Dear Poetry Professor,
How do you get the writing done?
-Lots of People
This has been a super-hard September, beginning with emotional transitions–dropping my son off for his first year at college, establishing my daughter in her first apartment–and proceeding through too many doctor visits and grant applications on top of the usual stuff. And the usual stuff brings its own challenges. It’s hard to kick off classes well; students and advisees need and deserve a lot of attention. One of this month’s biggest difficulties, though, arose from the good luck of having two books scheduled for spring publication. Edits for my poetry collection arrived in late August, but while finalizing any ms makes me super-anxious, those edits weren’t heavy. As soon as I turned them in, though, the novel edits began arriving, and they have been much more demanding, in large part because I’m newer at prose fiction. I had more to learn about economy and precision than I realized.

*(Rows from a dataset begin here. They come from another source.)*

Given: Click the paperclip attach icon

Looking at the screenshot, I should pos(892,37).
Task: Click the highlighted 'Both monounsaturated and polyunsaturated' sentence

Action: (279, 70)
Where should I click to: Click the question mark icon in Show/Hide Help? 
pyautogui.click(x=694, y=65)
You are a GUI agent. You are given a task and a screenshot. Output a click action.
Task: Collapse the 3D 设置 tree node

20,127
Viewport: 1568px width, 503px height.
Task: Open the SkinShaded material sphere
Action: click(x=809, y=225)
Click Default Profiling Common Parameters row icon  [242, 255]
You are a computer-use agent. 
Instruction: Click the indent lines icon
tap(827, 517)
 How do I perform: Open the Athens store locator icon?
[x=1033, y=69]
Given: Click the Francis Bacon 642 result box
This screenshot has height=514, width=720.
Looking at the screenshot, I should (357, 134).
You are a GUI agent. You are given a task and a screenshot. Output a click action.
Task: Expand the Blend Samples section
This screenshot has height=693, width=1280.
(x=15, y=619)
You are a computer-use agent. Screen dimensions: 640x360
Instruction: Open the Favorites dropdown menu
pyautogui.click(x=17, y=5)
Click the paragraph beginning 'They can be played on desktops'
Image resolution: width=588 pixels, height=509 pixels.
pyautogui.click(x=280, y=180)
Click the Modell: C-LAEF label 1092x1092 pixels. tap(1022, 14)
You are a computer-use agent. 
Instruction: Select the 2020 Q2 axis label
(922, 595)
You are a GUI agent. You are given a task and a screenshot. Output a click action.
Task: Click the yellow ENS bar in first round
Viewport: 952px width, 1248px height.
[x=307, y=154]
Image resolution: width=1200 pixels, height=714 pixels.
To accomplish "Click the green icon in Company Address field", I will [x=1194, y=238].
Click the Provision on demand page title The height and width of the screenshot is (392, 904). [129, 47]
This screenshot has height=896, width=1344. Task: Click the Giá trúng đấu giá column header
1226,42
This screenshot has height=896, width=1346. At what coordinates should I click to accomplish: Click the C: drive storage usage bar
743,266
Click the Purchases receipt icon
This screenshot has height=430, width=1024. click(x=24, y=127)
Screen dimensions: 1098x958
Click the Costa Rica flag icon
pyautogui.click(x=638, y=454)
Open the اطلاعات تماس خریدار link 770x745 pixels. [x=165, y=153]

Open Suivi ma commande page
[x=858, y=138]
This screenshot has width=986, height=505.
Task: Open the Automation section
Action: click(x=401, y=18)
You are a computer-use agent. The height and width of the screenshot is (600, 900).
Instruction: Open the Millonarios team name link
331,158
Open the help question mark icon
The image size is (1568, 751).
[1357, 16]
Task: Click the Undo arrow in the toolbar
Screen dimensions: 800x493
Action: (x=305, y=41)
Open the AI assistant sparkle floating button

In short, I don’t really have time to blog! I just felt a drive to get some thoughts down about a question people address to me frequently. And that’s usually part of the answer, isn’t it?–something like drive. Honestly, I find time for certain things, even when frantically busy. This week I taught my classes, went to meetings, and handled a zillion pieces of apparently urgent paperwork; I also texted cat pictures to my kids, watched some lame Netflix, did the New York Times spelling bee puzzle every day, finished Atwood’s The Testaments, and started King’s The Institute (both novels are marvels of effective pacing, by the way–you can’t put them down). I also edited the hell out of my forthcoming novel, Unbecoming, following advice from my editor that the middle was kind of flabby. You’ve set up the world with vivid detail in the early chapters, she said; in the middle chapters, that detail is just clogging the gears. Pick up the pace.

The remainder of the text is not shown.